31 différenciation dont le leitmotiv est la délivrance de plus de valeur au consommateur en jouant sur la transcendance des attributs fonctionnels de l’offre.

Le positionnement de la marque implique d’établir des associations clés dans l’esprit des consommateurs (Keller, 2002). Il est suggéré qu’un environnement thématisé, unique et nouveau, augmente la différenciation perçue par rapport à la concurrence. Dans un tel point de vente, le consommateur peut facilement se connecter à la marque et se souvenir de plus de choses à son égard que lorsqu’il se trouve dans un point de vente indifférencié (Foster et McLelland, 2015).

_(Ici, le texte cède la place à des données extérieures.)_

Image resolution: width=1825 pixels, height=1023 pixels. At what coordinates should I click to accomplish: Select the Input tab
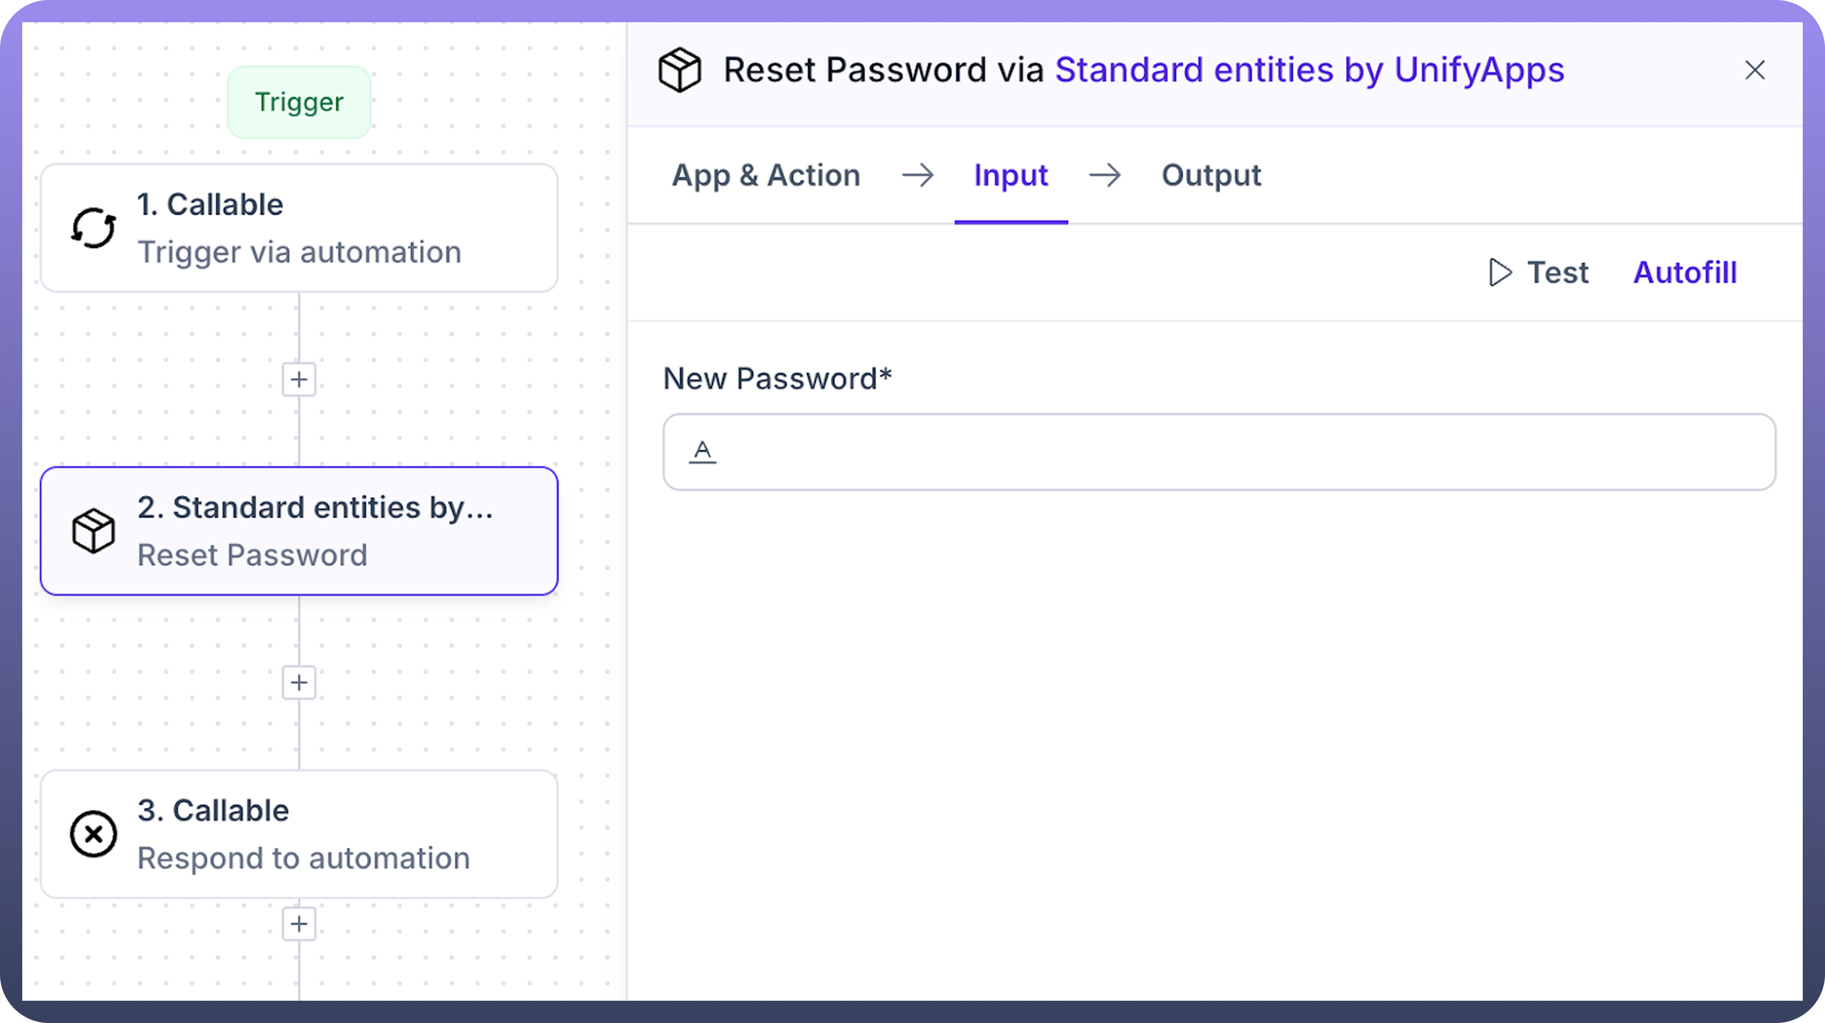coord(1010,175)
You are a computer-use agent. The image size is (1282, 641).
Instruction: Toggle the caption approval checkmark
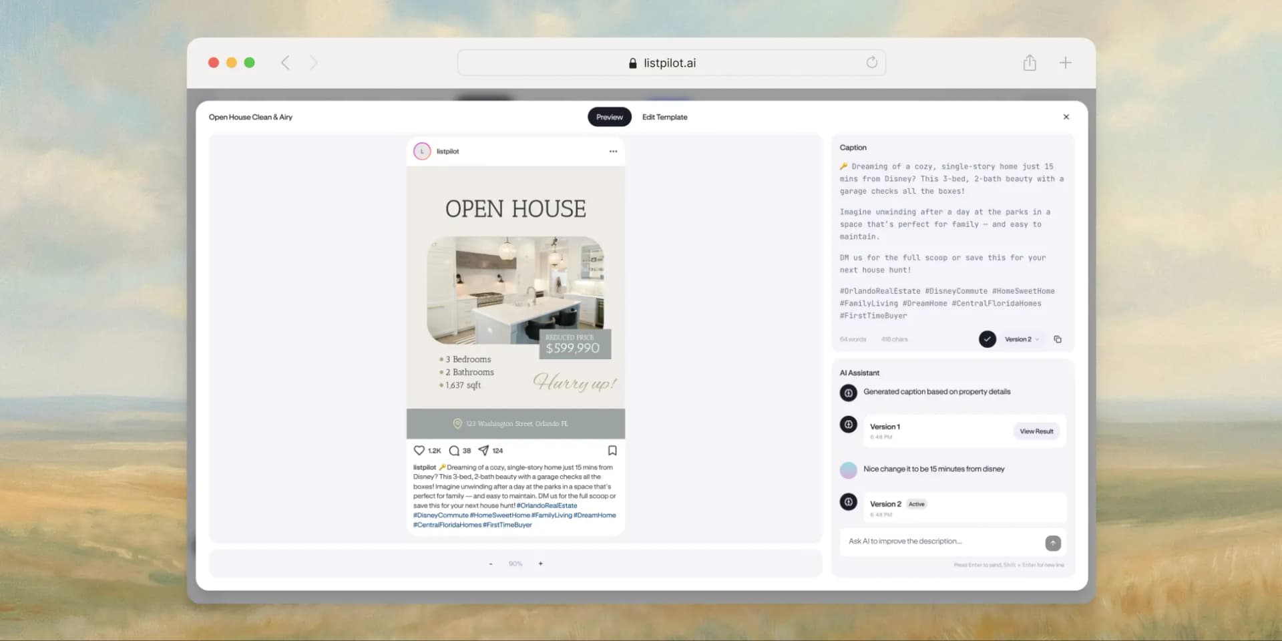pos(988,339)
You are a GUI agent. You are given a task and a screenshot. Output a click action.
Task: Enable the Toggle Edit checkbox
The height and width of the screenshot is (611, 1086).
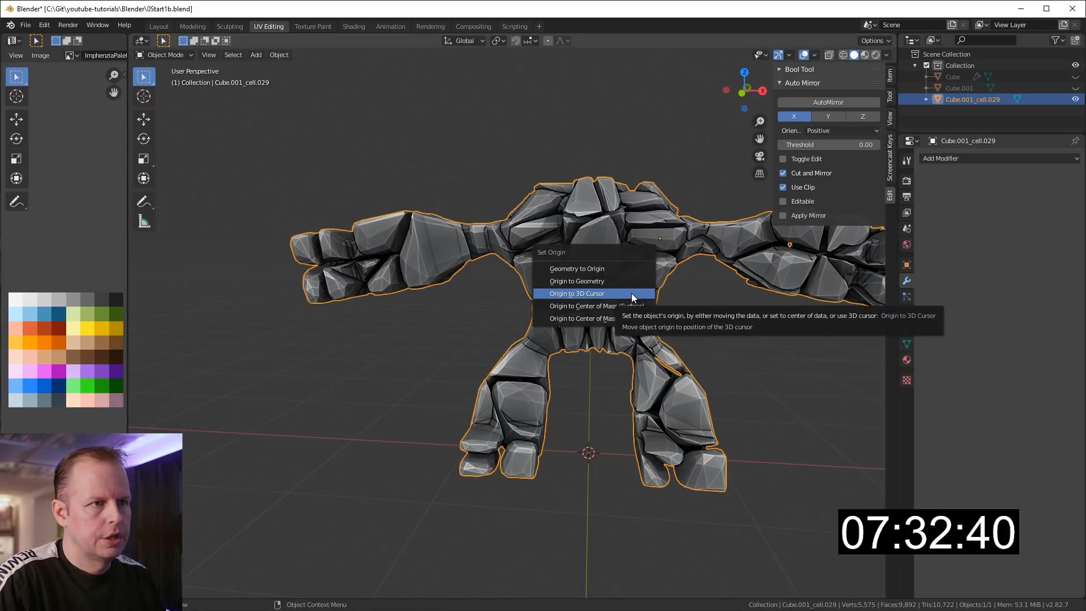click(783, 159)
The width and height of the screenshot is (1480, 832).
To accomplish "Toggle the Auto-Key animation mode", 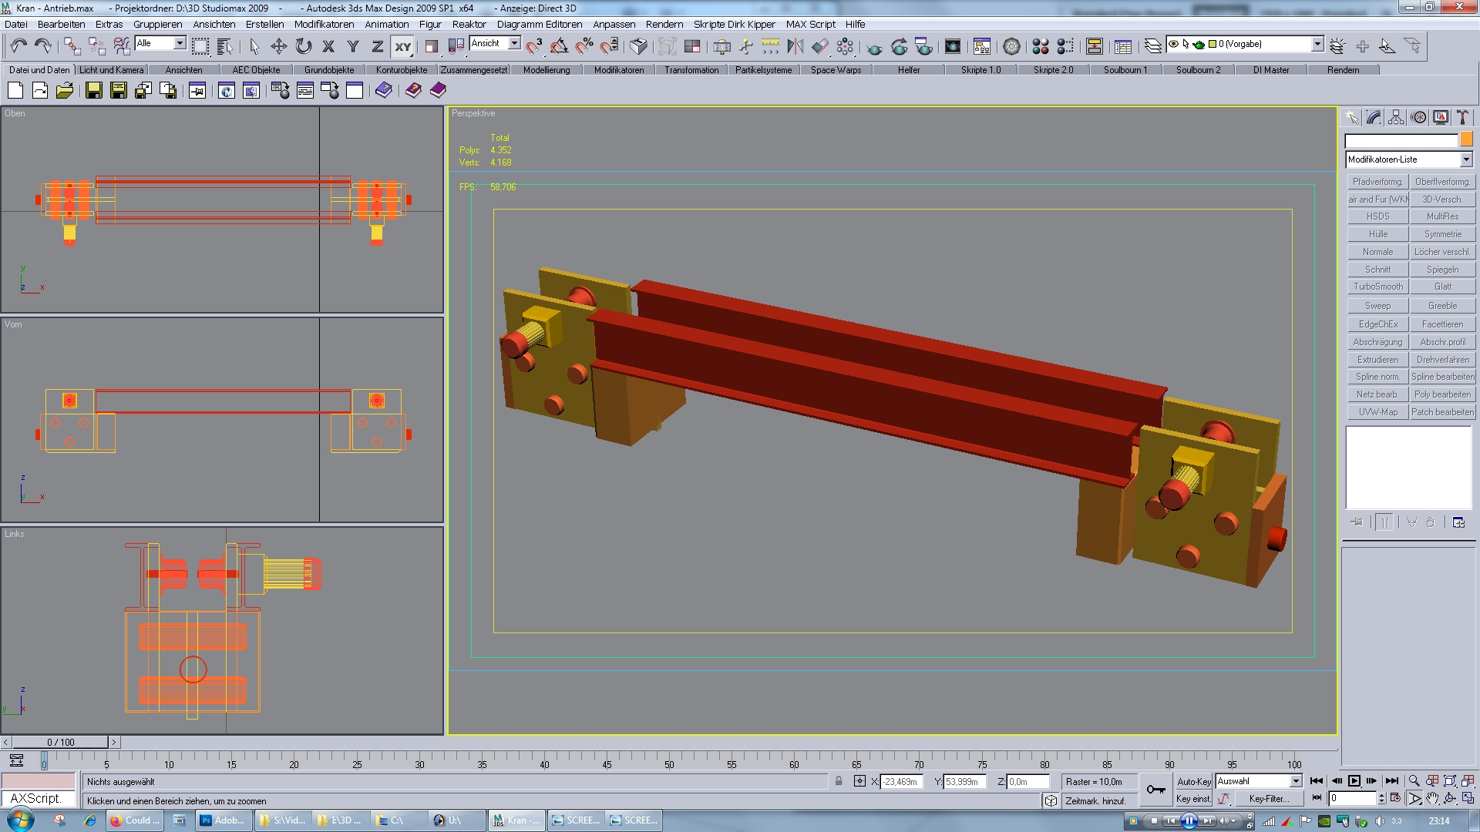I will [x=1193, y=781].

La différenciation perçue exerce une influence positive sur l’attachement des consommateurs au centre commercial (Allard, Babin et Chebat, 2009).

La différenciation par l’expérience n’est pas l’apanage des produits à fort contenu expérientiel. Cette stratégie s’adresse aussi aux produits à contenu fonctionnel dont le positionnement peut être façonné au gré de la mise en œuvre d’un « habillage expérientiel » au produit (Filser, 2002). Le développement de Carrefour Planet a été un exemple dans le domaine des grandes surfaces alimentaires. Ce concept avait d’ailleurs pour vocation de « ré-enchanter l’hypermarché5 ».

La voie de l’expérience permet à l’entreprise de se différencier et le succès d’une stratégie expérientielle repose en partie sur le caractère différenciant de l’avantage qu’elle apporte au client par rapport à la concurrence et qui va le fidéliser. Foster et McLelland (2015) ont validé empiriquement le lien entre l’environnement thématisé du détaillant et la différenciation perçue de celui-ci par le consommateur.